Records to process:
──────────────────────────────
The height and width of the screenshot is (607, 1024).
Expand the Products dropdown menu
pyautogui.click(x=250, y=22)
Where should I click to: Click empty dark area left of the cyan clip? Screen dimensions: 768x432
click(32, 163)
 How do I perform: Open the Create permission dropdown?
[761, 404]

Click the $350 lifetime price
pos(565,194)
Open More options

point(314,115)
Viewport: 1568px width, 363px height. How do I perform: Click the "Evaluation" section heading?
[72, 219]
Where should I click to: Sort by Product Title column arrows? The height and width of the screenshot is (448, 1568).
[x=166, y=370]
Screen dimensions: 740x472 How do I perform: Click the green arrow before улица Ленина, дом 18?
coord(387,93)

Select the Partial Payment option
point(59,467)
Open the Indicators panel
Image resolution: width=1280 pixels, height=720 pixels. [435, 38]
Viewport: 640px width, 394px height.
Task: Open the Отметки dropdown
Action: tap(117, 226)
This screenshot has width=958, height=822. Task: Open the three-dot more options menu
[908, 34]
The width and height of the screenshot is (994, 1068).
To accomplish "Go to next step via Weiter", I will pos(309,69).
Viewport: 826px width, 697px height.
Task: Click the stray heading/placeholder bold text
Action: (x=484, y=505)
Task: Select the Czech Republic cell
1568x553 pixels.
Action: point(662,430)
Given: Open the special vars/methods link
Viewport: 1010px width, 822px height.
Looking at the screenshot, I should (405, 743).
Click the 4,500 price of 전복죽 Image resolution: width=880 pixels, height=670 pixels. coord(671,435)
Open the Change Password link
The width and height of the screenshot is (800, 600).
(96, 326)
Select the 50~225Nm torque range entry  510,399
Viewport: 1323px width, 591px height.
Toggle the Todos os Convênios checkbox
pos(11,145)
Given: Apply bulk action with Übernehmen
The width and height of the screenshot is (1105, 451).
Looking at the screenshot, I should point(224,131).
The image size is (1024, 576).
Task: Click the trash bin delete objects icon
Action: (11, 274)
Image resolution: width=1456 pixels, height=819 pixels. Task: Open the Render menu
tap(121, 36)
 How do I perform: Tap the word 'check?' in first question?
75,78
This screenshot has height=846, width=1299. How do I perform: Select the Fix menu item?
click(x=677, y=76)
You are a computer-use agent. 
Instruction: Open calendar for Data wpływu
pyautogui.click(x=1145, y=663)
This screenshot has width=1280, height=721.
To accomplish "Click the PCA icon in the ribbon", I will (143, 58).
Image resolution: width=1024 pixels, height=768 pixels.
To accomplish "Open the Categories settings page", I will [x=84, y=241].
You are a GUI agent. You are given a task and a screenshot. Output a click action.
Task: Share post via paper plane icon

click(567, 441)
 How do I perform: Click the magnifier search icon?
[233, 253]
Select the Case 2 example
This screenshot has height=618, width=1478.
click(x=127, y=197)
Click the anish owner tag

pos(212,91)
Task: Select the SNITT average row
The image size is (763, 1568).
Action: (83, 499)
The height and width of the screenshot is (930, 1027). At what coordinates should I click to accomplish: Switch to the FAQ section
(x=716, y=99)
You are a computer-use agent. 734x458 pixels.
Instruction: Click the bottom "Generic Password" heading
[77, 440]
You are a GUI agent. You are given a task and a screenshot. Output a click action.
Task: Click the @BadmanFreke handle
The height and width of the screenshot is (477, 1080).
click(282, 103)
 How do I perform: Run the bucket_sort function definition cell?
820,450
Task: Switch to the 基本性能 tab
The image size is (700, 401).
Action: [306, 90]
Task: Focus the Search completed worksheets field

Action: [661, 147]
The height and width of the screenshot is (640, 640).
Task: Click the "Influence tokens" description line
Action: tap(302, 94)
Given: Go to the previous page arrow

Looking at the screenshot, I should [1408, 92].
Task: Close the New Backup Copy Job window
──────────────────────────────
Task statement:
In the listing above, locate the line containing "Given: Open the special vars/methods link" and the line containing "Given: Apply bulk action with Übernehmen". Transcribe those two lines and everything between them, exactly as written.

Reply to the exercise:
Given: Open the special vars/methods link
Viewport: 1010px width, 822px height.
Looking at the screenshot, I should (405, 743).
Click the 4,500 price of 전복죽 Image resolution: width=880 pixels, height=670 pixels. coord(671,435)
Open the Change Password link
The width and height of the screenshot is (800, 600).
(96, 326)
Select the 50~225Nm torque range entry  510,399
Viewport: 1323px width, 591px height.
Toggle the Todos os Convênios checkbox
pos(11,145)
Given: Apply bulk action with Übernehmen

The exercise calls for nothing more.